In this file photo, taken on 7 March 2018, late Queen Elizabeth II greets Saudi Crown Prince Mohammed bin Salman at Buckingham Palace in central London (By AFP)

Saudi Crown Prince Mohammed bin Salman (MBS) is set to travel to the UK to participate in the funeral ceremony of Queen Elizabeth II and deliver his condolences to the Royal Family.

The details of MBS’s visit remain unknown but according to a Friday report by The Guardian, his attendance at the funeral might “represent an unacceptable security threat” due to the protests his presence may provoke.

It will be the Saudi crown prince’s first visit to the UK since the assassination of Saudi dissident journalist Jamal Khashoggi, who was brutally murdered at the kingdom’s consulate in Istanbul almost four years ago.

At the time, the UK government imposed travel bans on a group of courtiers close to the crown prince due to their involvement in the assassination.

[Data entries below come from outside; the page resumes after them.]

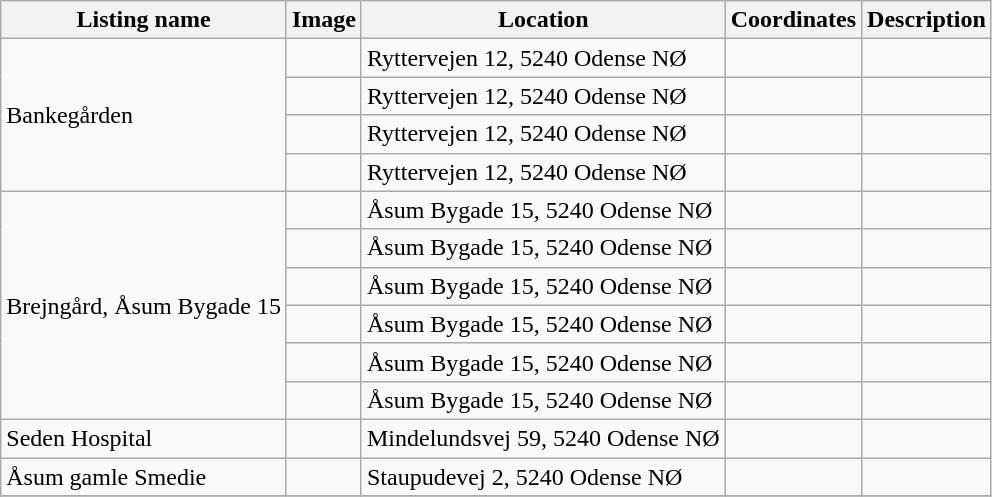
Brejngård, Åsum Bygade 15 [144, 305]
Description [927, 20]
Coordinates [793, 20]
Staupudevej 2, 5240 Odense NØ [543, 477]
Listing name [144, 20]
Bankegården [144, 115]
Image [324, 20]
Åsum gamle Smedie [144, 477]
Location [543, 20]
Seden Hospital [144, 438]
Mindelundsvej 59, 5240 Odense NØ [543, 438]
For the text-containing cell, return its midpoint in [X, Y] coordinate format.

However, the prince himself did not go under any sanctions by the British government, in spite of a US intelligence report, which concluded that bin Salman was directly responsible for Khashoggi’s murder.

UK bans Chinese officials from attending Queen’s funeral 

The reports about the infamous Saudi crown prince’s visit to the UK come as the Chinese delegation has been banned from seeing the queen’s coffin at Westminster Hall in London.

Speaker of the House of Commons Sir Lindsay Hoyle has refused a request from the delegation to attend the funeral ceremony due to sanctions China has imposed on British citizens.

Relations between Beijing and London are at odds, with a group of UK MPs expressing concerns that Chinese President Xi Jinping has been invited to the state funeral on Monday.

Queen Elizabeth II, Britain’s longest-reigning monarch, died at the age of 96, and her son Charles III proclaimed the throne.

Her passing led to an outpouring of grief in the West. It also revived the British monarchy’s colonial legacy, with people across the world seeing her as a symbol of an institution that thrived through violence, oppression, and theft.

The anti-monarchy chorus is growing louder in the United Kingdom with a spate of arrests by security agencies in recent days drawing condemnation from the country’s civil liberties campaigners.

Beyond the UK, people in countries falling under the commonwealth, from Canada to New Zealand, have also started calling for an end to centuries-old monarchical rule.